The following charts are based on the material in Krauss (1965); IPA equivalents are shown in square brackets. The orthography used by Krauss and the Eyak people is the same, substituting only A, L, and X for respective [ə], [ł], and [x̣].

Consonants

Bilabial Alveolar Postalveolar
/ Palatal
Velar Uvular Glottal
central lateral plain labial
Stop unaspirated (b [b]) d [t] g [k] gw [kʷ] G [q]
aspirated t [tʰ] k [kʰ] q [qʰ]
ejective t’ [tʼ] k’ [kʼ] q’ [qʼ] ' [ʔ]
Affricate unaspirated dz [ts] dl [tɬ] dj [tʃ]
aspirated ts [tsʰ] tl [tɬʰ] ch [tʃʰ]
ejective ts’ [tsʼ] tl’ [tɬʼ] ch’ [tʃʼ]
Fricative s [s] L [ɬ] sh [ʃ] x [x] xw [xʷ] X [χ] h [h]
Nasal (m [m]) (n [n]) (ŋ [ŋ])
Approximant l [l] y [j] w [w]

The nasals [n] and [m] occur in loanwords; in native words, Krauss (1965) suggests that they can be interpreted as /l/ and /w/ (respectively) followed by a nasalized vowel. /b/ and /ŋ/ occur only in loanwords. Aspirated stops contrast with unaspirated stops only before vowels.

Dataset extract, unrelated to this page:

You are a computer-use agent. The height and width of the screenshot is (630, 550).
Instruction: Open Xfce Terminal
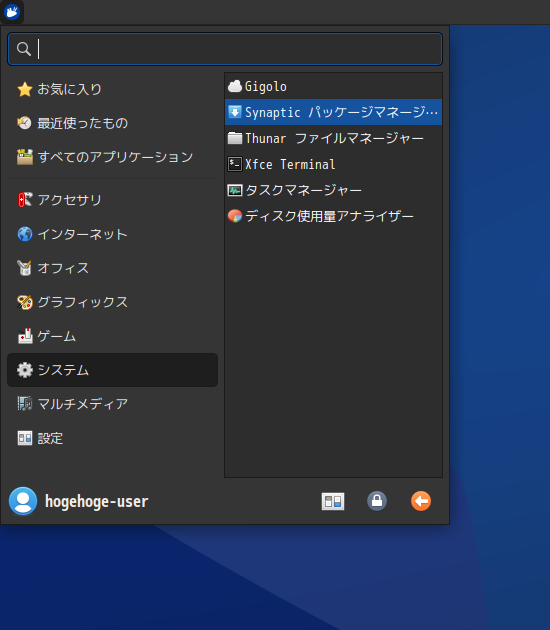[x=333, y=164]
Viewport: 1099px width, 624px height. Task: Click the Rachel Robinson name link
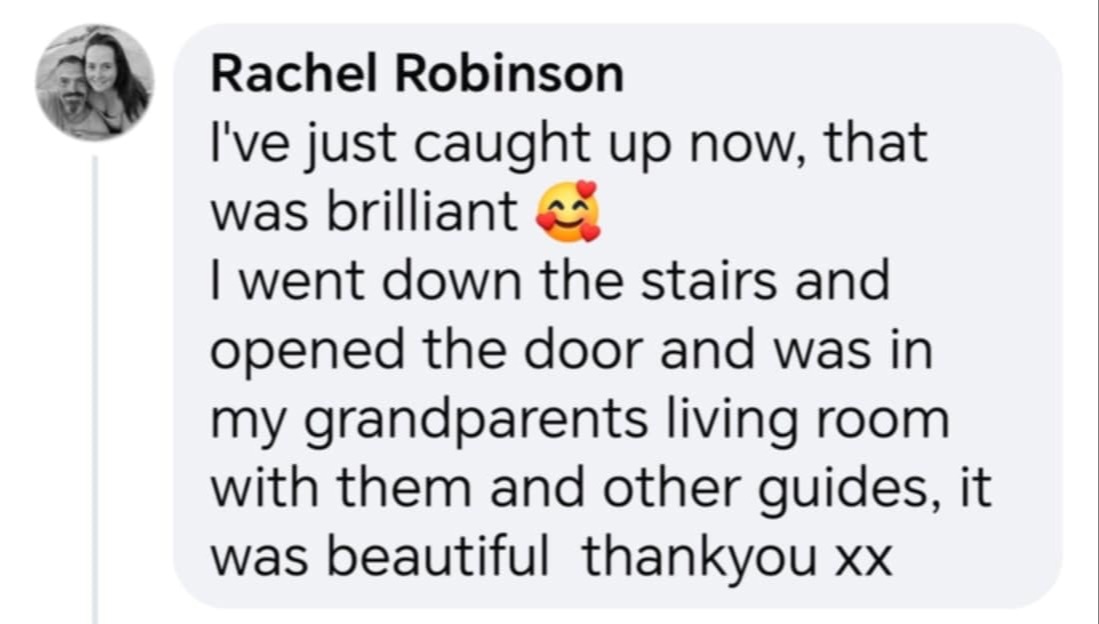(417, 74)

All consonants may be found stem-initially, except /h/, which is interpreted as zero. /h/ has the allophone [h] only word-initially or directly following a vowel.

Vowels

Front Central Back
Close i [ɪ] u [ʊ]
Mid e [e] / ɛ [ɛ] A [ə] ɔ [ɔ]
Open æ [æ] a [a]

In Krauss's terminology, vowels can be oral or nasal, with further modification by glottalization, aspiration, length, or a combination of glottalization and length. The only unmodified vowels are /i/, /A/ and /u/. Unmodified /A/ varies morphophonemically between [æ] and [e], so /ə/ serves as the basic form of both vowels. When orally modified, the nucleus of /e/ varies between [ɛ] and [æ], the nucleus of /a/ between [a] and [ɔ]. All vowels, regardless of their oral modification, are nasalized following /n/, with the exception of /e/ which is never nasalized.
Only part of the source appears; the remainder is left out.